Majority in zero hours jobs ‘trapped’, says TUC

New analysis by the TUC shows the majority of zero-hours workers have been in their roles for over a year, with just 9% citing work life balance as a reason for zero hours working.

Minimum Wage Employee Works in a Fast Food Kitchen

 

Two out of three zero-hours contract workers have been with their current employer for over a year, according to analysis by the TUC, which says this shows how workers are being trapped in low-pay and insecurity.

The analysis, based mainly on the Labour Force Survey data 2023 Q4, shows almost half (46%) of zero-hours contract workers have been with their current employer for over two years, with 12% having been with their current employer for over 10 years.

Only a minority of zero hours contract workers are on the precarious contracts as a stop gap, temporary measure, says the TUC. Just 7% of zero-hours workers have been with their current employer less than three months.

TUC polling in 2021 showed that by far the most important reason that people take zero-hours contract work is because that is the only work available. Almost half (45%) of respondents said that this was the most important reason for them being on zero-hours contracts while 16% said it was the typical contract in their line of work. Just 9% cited work-life balance as the most important reason – and the TUC says many in this group would prefer the opportunity to work flexibly within a secure job.

According to the latest available data, 1.15 million people are on zero-hours contracts. Black and minority ethnic (BME) women are  nearly three times as likely to be on zero-hours contracts as white men (6.8% compared to 2.5%),

The TUC says zero-hours contracts hand the employer total control over workers’ hours and earning power, meaning workers never know how much they will earn each week, with their income subject to the whims of managers.

The union body argues that this makes it hard for workers to plan their lives, budget and look after their children.

And it makes it harder for workers to challenge unacceptable behaviour by bosses because of concerns about whether they will be penalised by not being allocated hours in future.

Such insecurity can be particularly challenging for those who have caring responsibilities, who are overwhelmingly women, says the TUC.

The TUC says a ban on zero-hours contracts is “long overdue” – and is calling for all workers to have a right to a contract that reflects their regular hours. Labour is promising a ban on zero-hours contracts as part of its New Deal for Working People.
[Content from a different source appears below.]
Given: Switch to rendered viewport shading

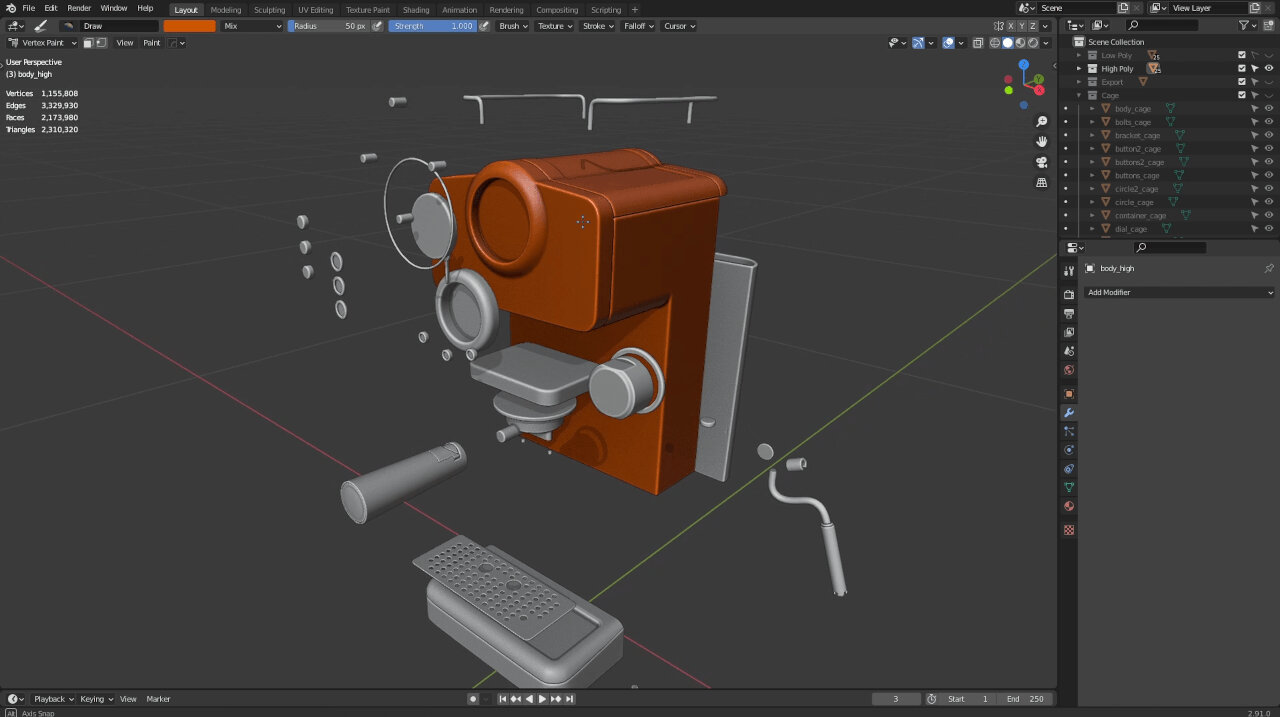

TUC General Secretary Paul Nowak said: “Everyone should be treated fairly at work. But too many workers – especially Black and ethnic minority women – are trapped in low-paid jobs on zero-hours contracts, with few rights and protections and no guarantee of shifts.

“Bad employers are parking workers on zero hours contracts for years on end. It’s not right.”

Commenting on reports in The Times on business calls to scale back Labour’s New Deal for Working People, alongside a poll showing the plans are “extremely popular” with the public, Nowak said: “Employers need to get on board with Labour’s New Deal for Working People – and good employers will.

“The UK’s long experiment with a low-rights, low-wage economy is a complete failure.”

A report from the Work Foundation at Lancaster University estimates half a million British workers fell into insecure employment last year, including zero hours and self-employed work. It puts the total number of people in unstable employment at 6.8m, which equates to 21% of the active labour force.

Meanwhile, a report from abrdn Financial Fairness Trust says many middle-income earners are facing job insecurity due to self employment, working for their present employer for less than two years or less than three years if working part time or being in low paid full-time jobs. High housing costs and rising prices are to blame, said the report – Caught in the Middle – which highlighted that the problems were worst for single parents, with those in work more likely than not to be in an insecure job.